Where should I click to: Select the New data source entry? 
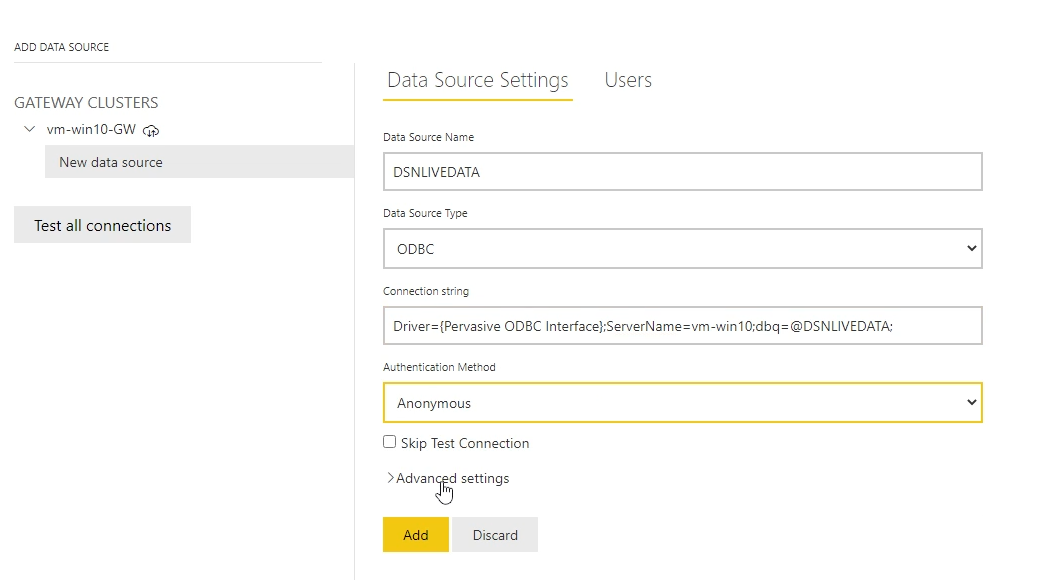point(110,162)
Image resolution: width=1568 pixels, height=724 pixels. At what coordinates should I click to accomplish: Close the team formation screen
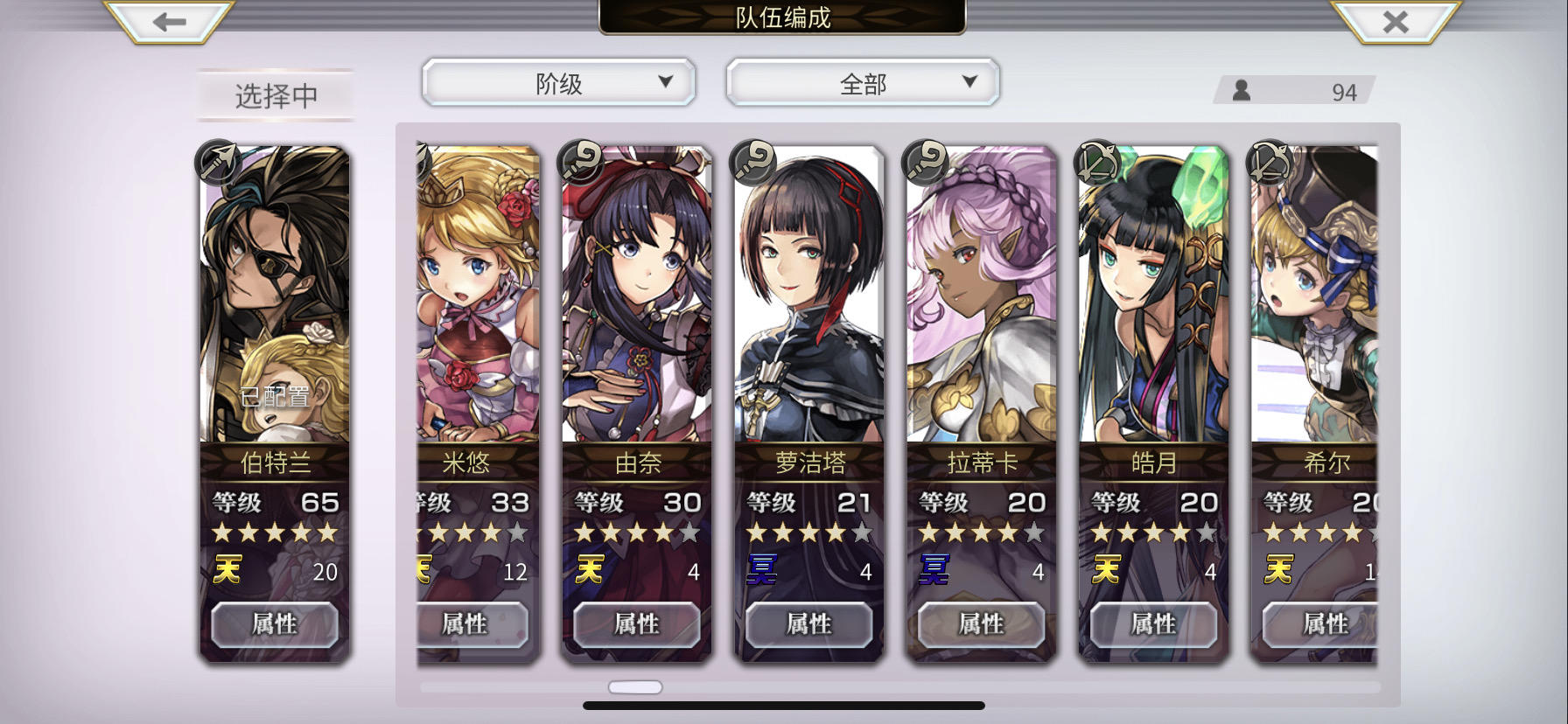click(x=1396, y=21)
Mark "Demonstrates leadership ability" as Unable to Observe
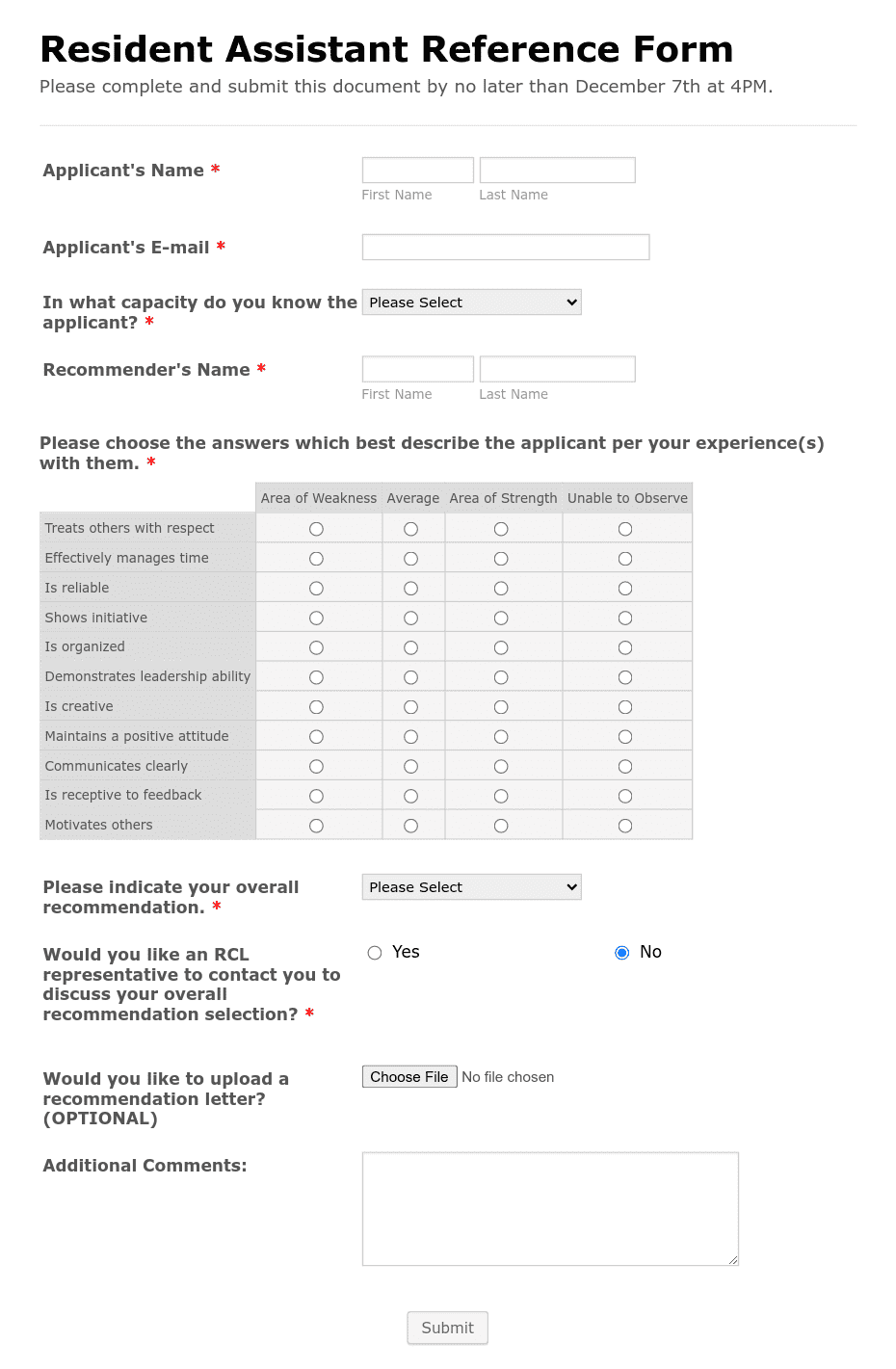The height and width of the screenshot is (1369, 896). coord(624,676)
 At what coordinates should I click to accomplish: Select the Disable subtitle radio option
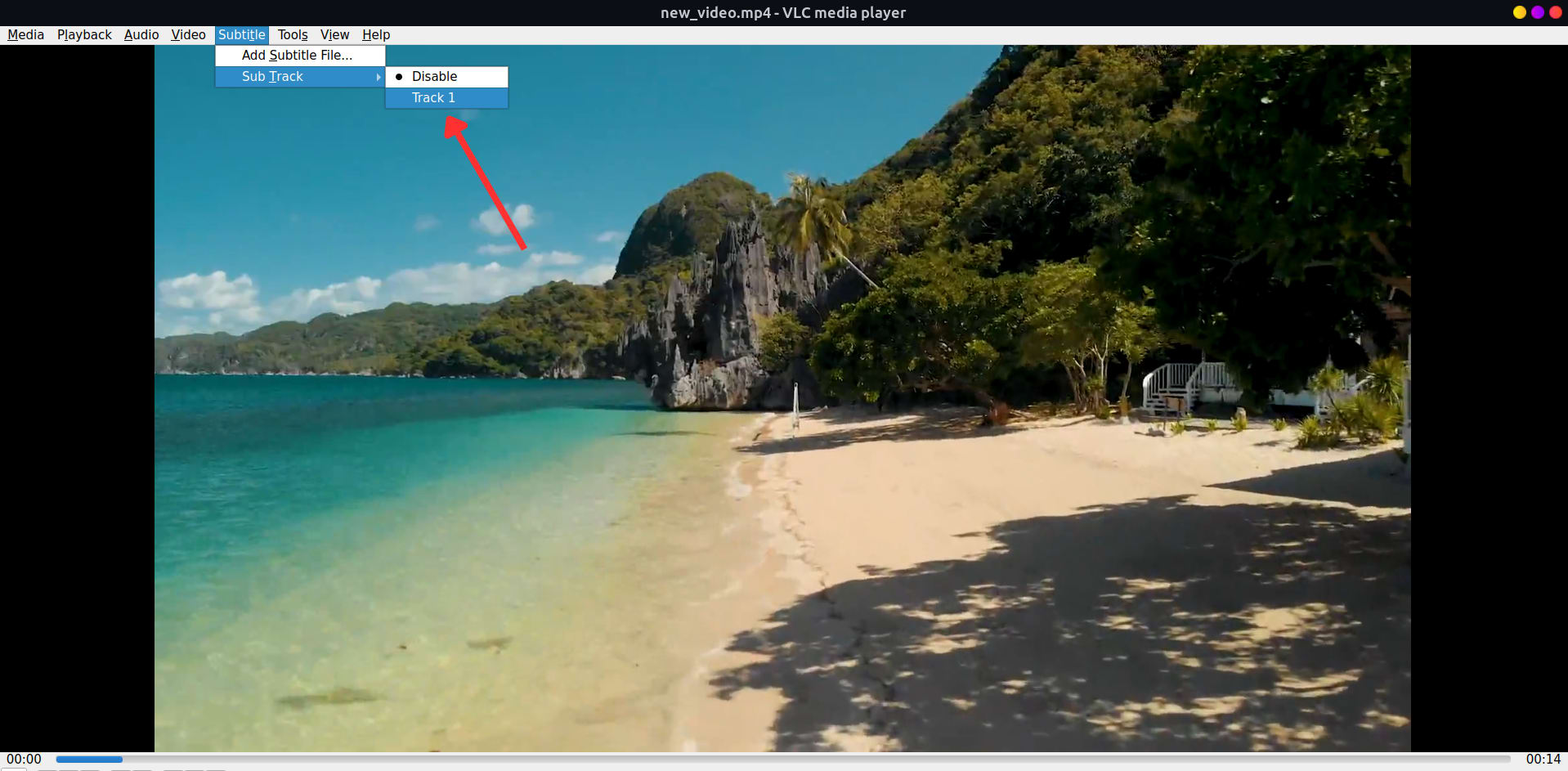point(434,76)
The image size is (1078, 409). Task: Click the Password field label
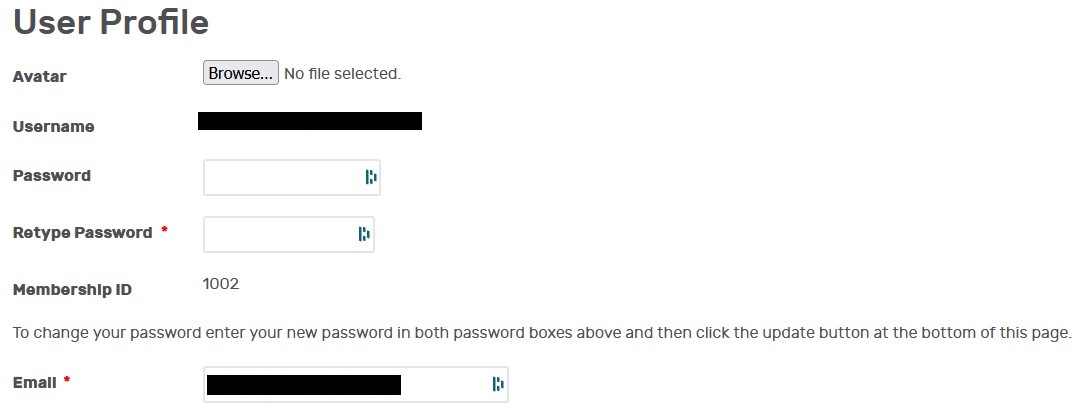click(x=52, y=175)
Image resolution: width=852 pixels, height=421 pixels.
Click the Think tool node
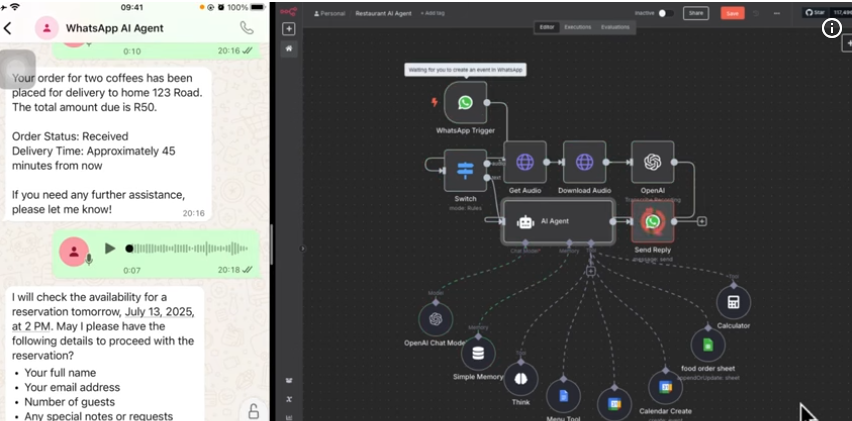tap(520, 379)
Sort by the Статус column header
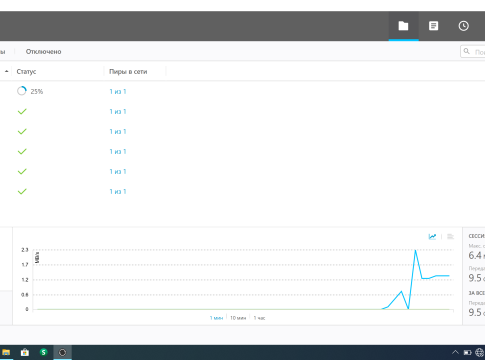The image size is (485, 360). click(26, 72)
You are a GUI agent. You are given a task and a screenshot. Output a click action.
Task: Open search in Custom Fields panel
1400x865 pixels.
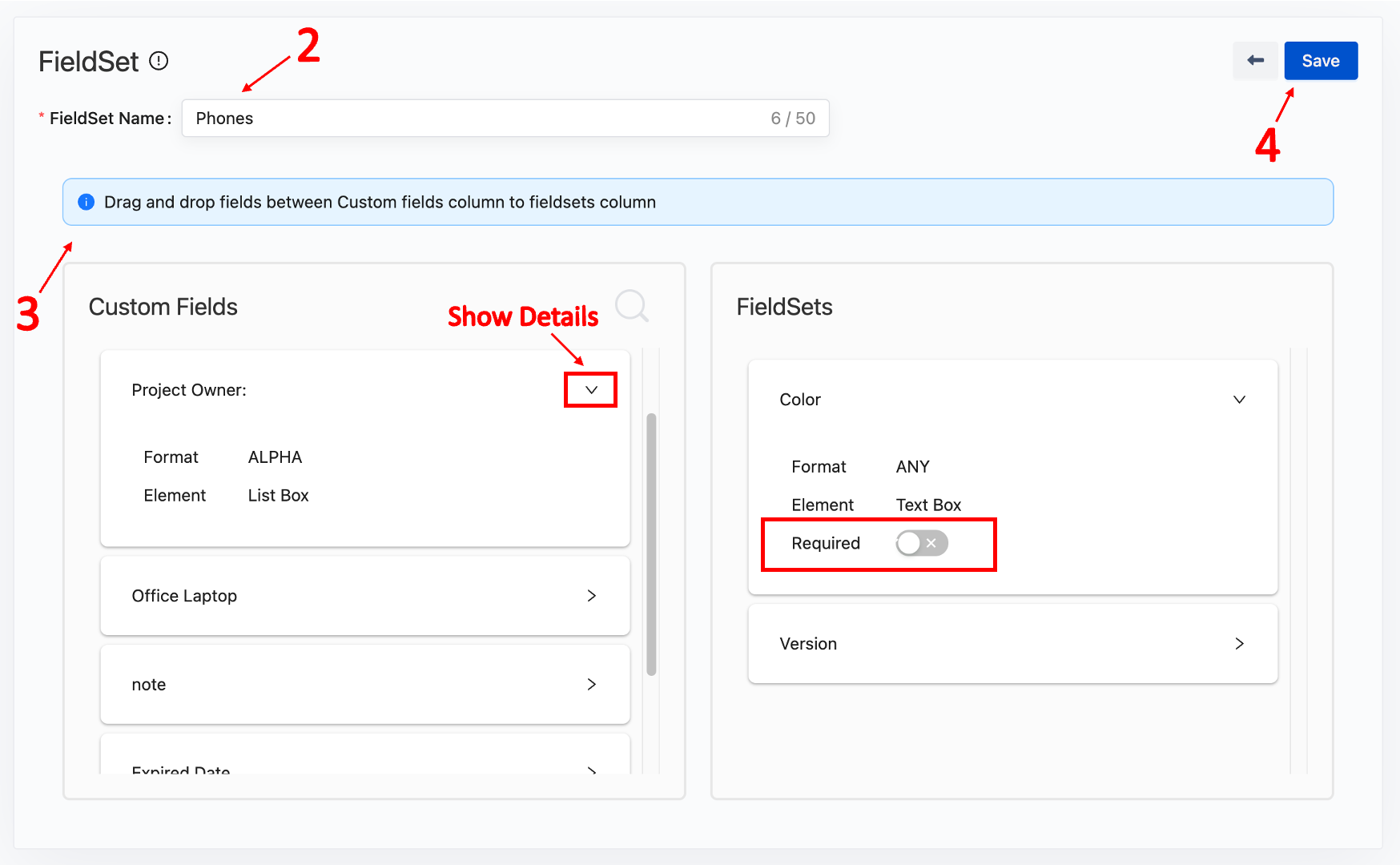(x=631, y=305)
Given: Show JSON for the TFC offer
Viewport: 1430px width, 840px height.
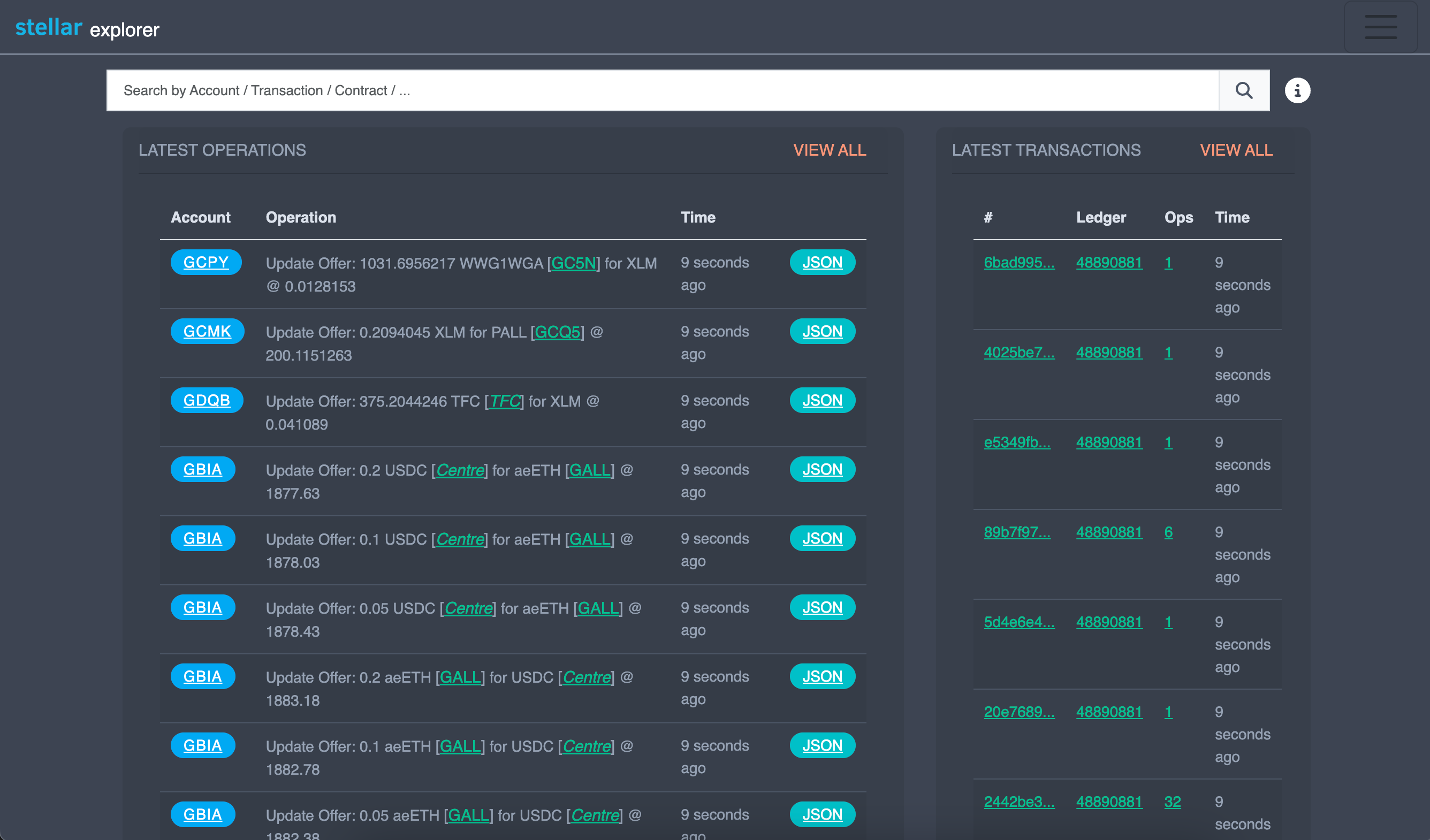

§ **REQUIREMENTS**
Write out the listing again, swapping "radio option" for "radio button" and leaving everything else unchanged. Leave the pictures out.

§ **THE REPLY**
Where should I click to: Select the New data source entry? 
point(110,162)
Image resolution: width=1568 pixels, height=724 pixels. At what coordinates should I click to accomplish: Close the team formation screen
click(x=1396, y=21)
Mark "Demonstrates leadership ability" as Unable to Observe
The height and width of the screenshot is (1369, 896). coord(624,676)
 At what coordinates should I click to accomplish: Select the Disable subtitle radio button
point(434,76)
The image size is (1078, 409). Task: Click the Password field label
click(x=52, y=175)
Image resolution: width=852 pixels, height=421 pixels.
Click the Think tool node
tap(520, 379)
Sort by the Статус column header
The image size is (485, 360). click(26, 72)
You are a GUI agent. You are given a task and a screenshot. Output a click action.
Task: Open search in Custom Fields panel
1400x865 pixels.
(x=631, y=305)
Given: Show JSON for the TFC offer
Viewport: 1430px width, 840px height.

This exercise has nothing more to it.